Her manada, her alanda doz aşımı tüketime özendirilen ve yönlendirilen, plazalara, toplu taşıma araçlarına, mega kentlere tıkış tıkış sıkışan, bin bir türlü yoldan her an iletişimde olan, birbirine hatta “hızla insanlara benzettiğimiz şeylere” bağlı, bağımlı, “fiziksel ve dijital obezite” tehdidi altındaki “taşkın insan”; hala bu mutluluk tariflerini uygulayabilecek mi?
Bunca karmaşanın, uyaranın, dikkat dağıtan, aşırı aktivite ve etkileşimin olduğu yenidünya düzeninde insanlar neden, nasıl mutlu olacak ya da olabilecekler?
Doz aşımı iletişim ve etkileşime maruz kalınca gelişen tuhaflıklar… Dünyadaki insanların, en azından şehirlerde sıkış, tepiş yaşayanların günde minimum iki-üç hatta daha fazla saati mobil telefon, tv, tablet, bilgisayarlarda dijital dünyada, online geçiyor. Bunun dışında kalan yaşam alanlarının tamamında da günümüz insanı çeşitli ekranlar, reklamlar, sesler vb. ile müthiş bir mesaj bombardımanı altında. Doz aşımı iletişime ve uyarana maruz yaşıyor.
Sessiz, sakin ve “insansız, cihazsız, etkileşimsiz” alan bulmak neredeyse imkânsız hale geldi.
Son günlerde okuduğum bir haber acayip görünse de “medeniyet” dediğimiz karmaşadan bunalan insanların bu tuhaf ama gerçek “inziva ve nefis terbiye” özlemlerini anlamamak mümkün değil.
Olay şu;
Güney Kore'de Hongcheon kentinde kurulan çok özel bir hapishane; 2013'ten bu yana kendi arzusuyla hapse giren ve beş metrekarelik izole bir hücrede 24 saat kilitli kalmak için 90 dolar ödeyen İki bin Güney Koreliyi ağırlamış!..
Hapishanede kendi arzusuyla ve üstüne epeyce para da ödeyerek kalan insanlara “neden?” diye sorulduğunda, kalanlar;
- Günlük hayatın stresinden bıktığını,
- Stresli ofis ortamından, masa başında çakılı çalışmaktan bunaldığını
- Ağır eğitim sisteminden kaçtığını (öğrenciler)
- Cezaevinde kendini kendisini özgür hissettiğini
- Hayata bir ara verip daha iyi bir hayat için kendimle baş başa kalmayı istedim demişler…
Bu cezaevinde koşullar aynen normal hapishanelerdeki gibi.
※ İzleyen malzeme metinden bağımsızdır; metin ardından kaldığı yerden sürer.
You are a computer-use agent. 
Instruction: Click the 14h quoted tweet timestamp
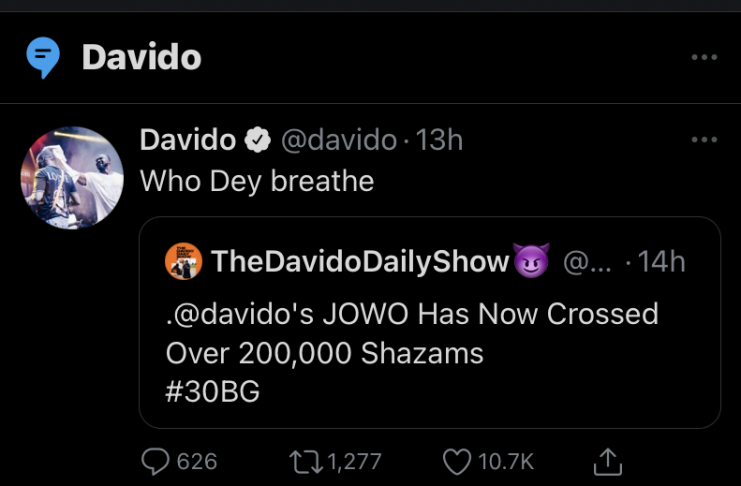[662, 262]
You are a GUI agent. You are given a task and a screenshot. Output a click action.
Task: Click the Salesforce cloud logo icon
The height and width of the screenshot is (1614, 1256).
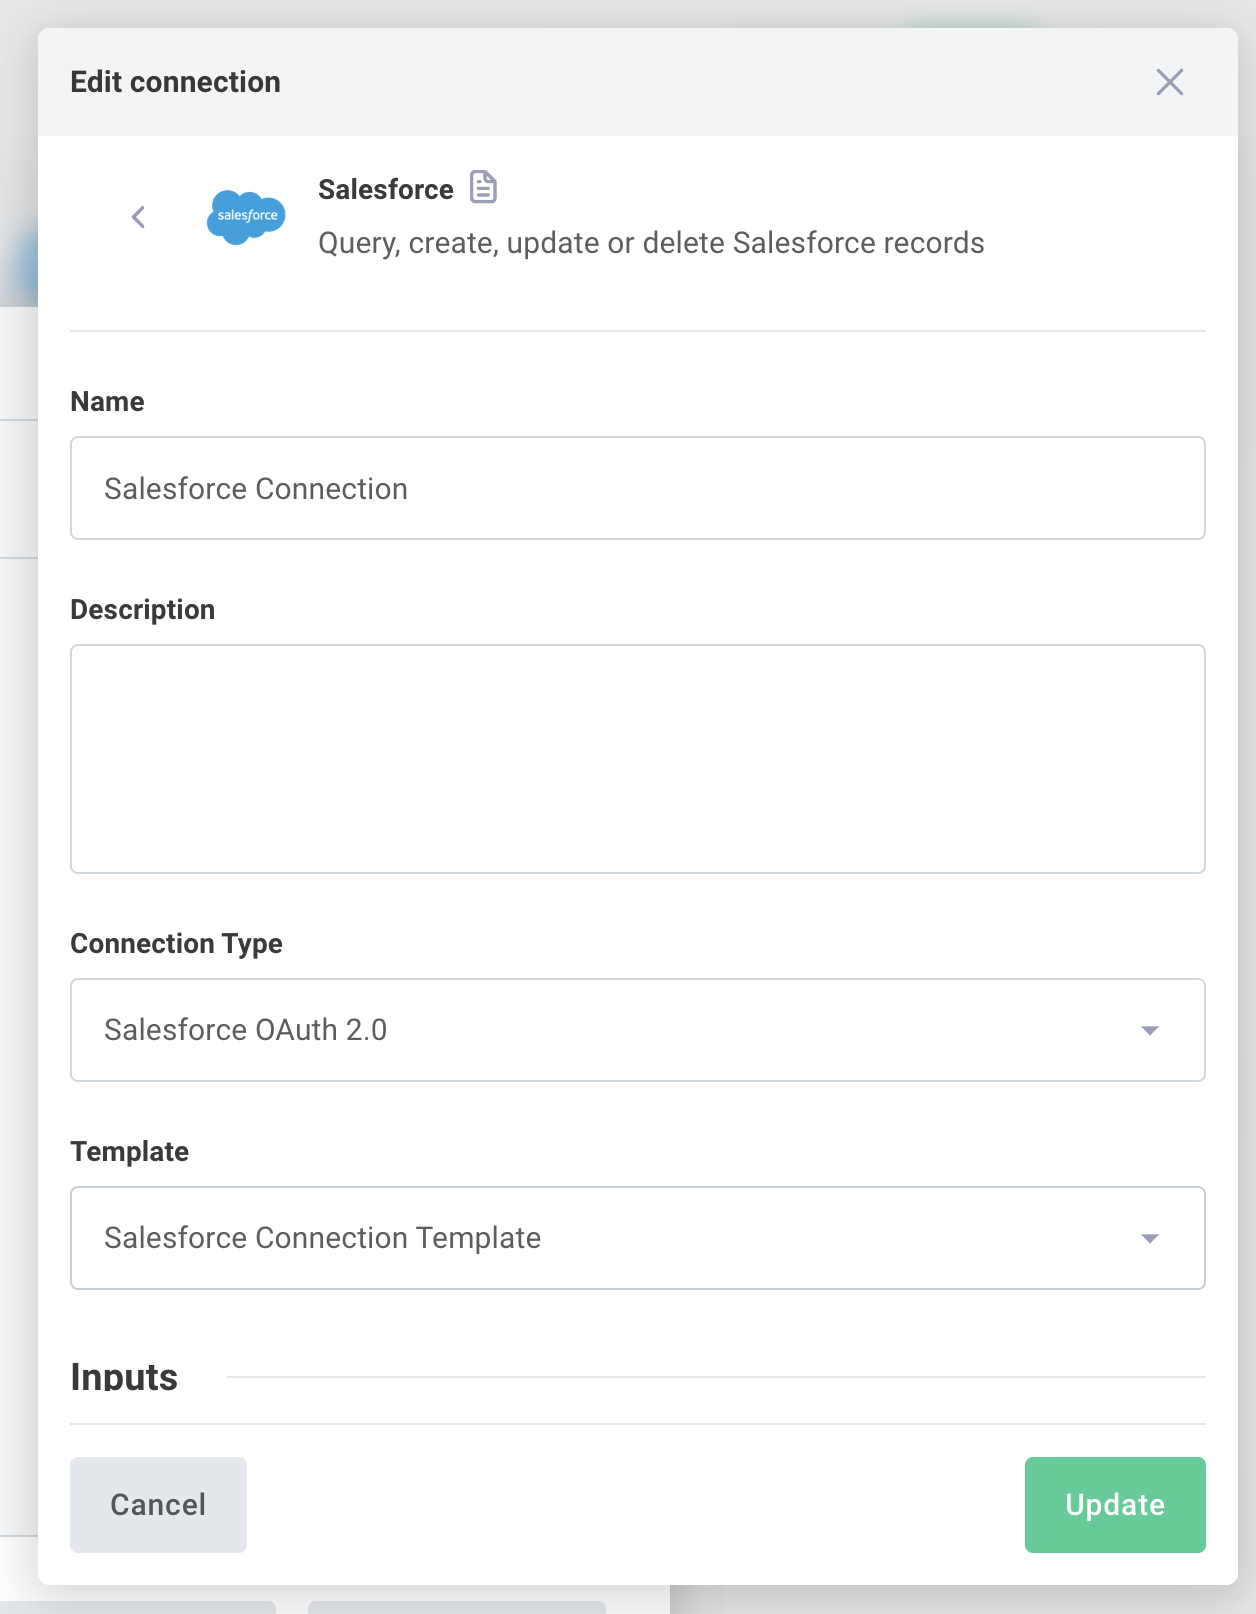[x=246, y=216]
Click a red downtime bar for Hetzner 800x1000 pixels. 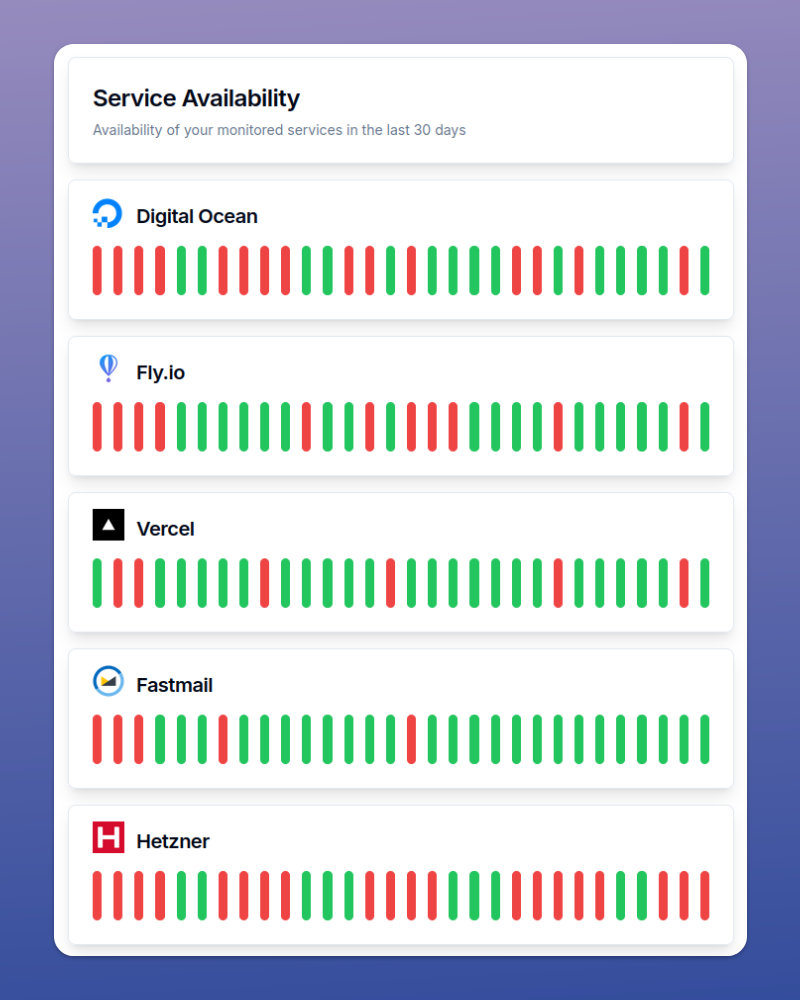pyautogui.click(x=97, y=895)
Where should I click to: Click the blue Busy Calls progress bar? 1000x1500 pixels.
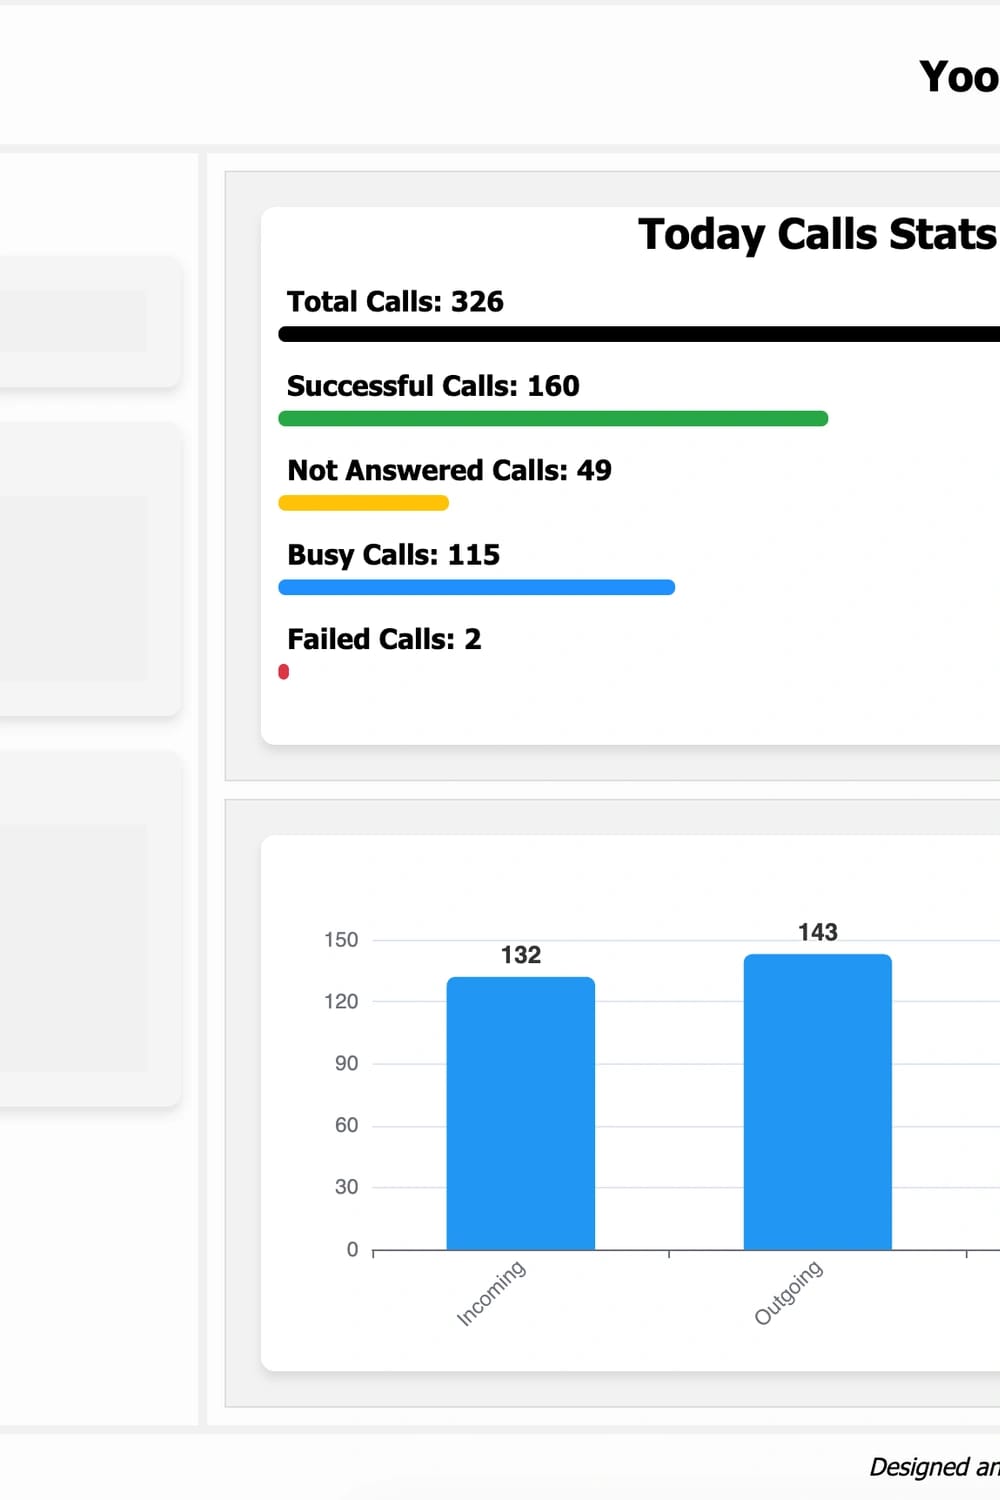coord(476,587)
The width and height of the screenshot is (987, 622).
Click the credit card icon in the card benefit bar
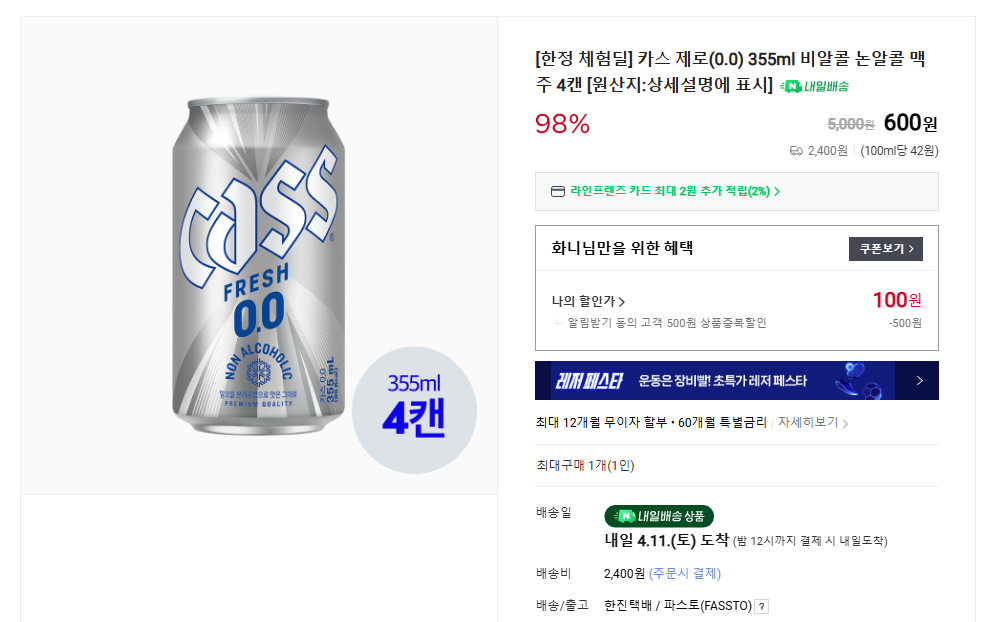pyautogui.click(x=556, y=190)
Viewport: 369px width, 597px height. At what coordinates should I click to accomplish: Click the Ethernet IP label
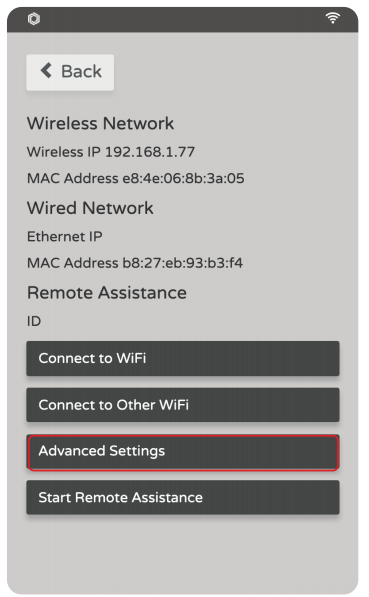65,236
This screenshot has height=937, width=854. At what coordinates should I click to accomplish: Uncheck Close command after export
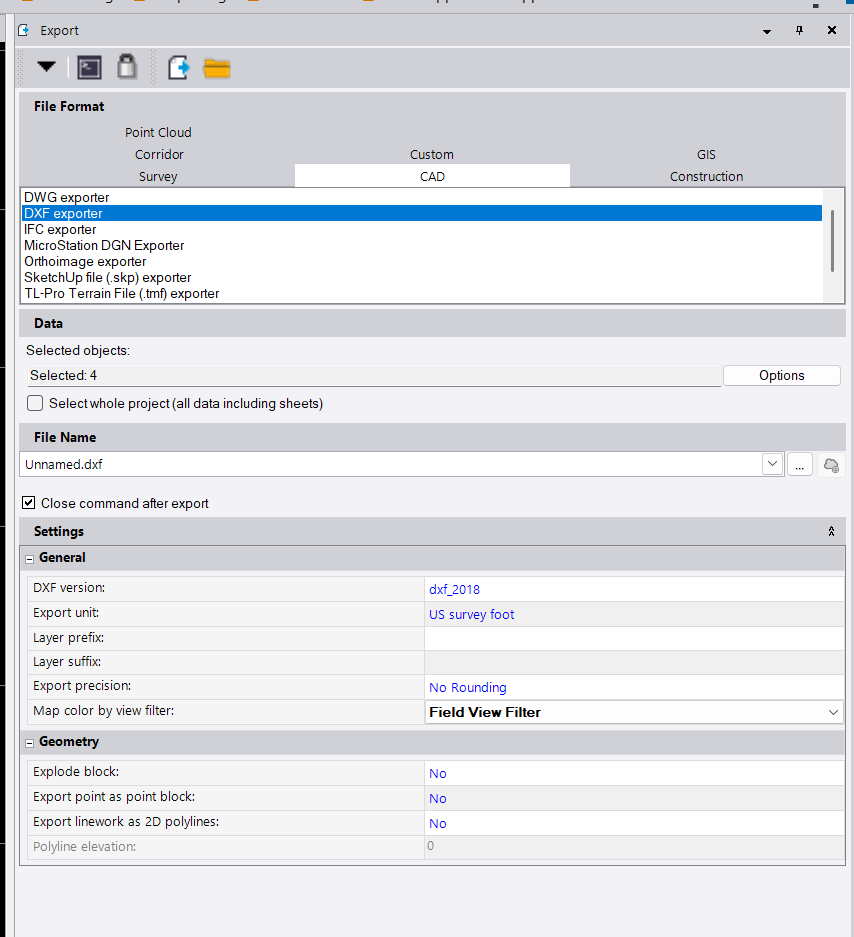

Mahkumların birbirleriyle konuşmaları, cep telefonları veya saat gibi objelerin kullanılması yasak. Müşteriler yani 'sözde mahkumlar' mavi üniforma giymek zorunda. Bir yoga minderi, çay seti ile kağıt - kalem verilen mahkumlar yerde yatıyor. Odalarında küçük bir tuvalet var, ayna yok.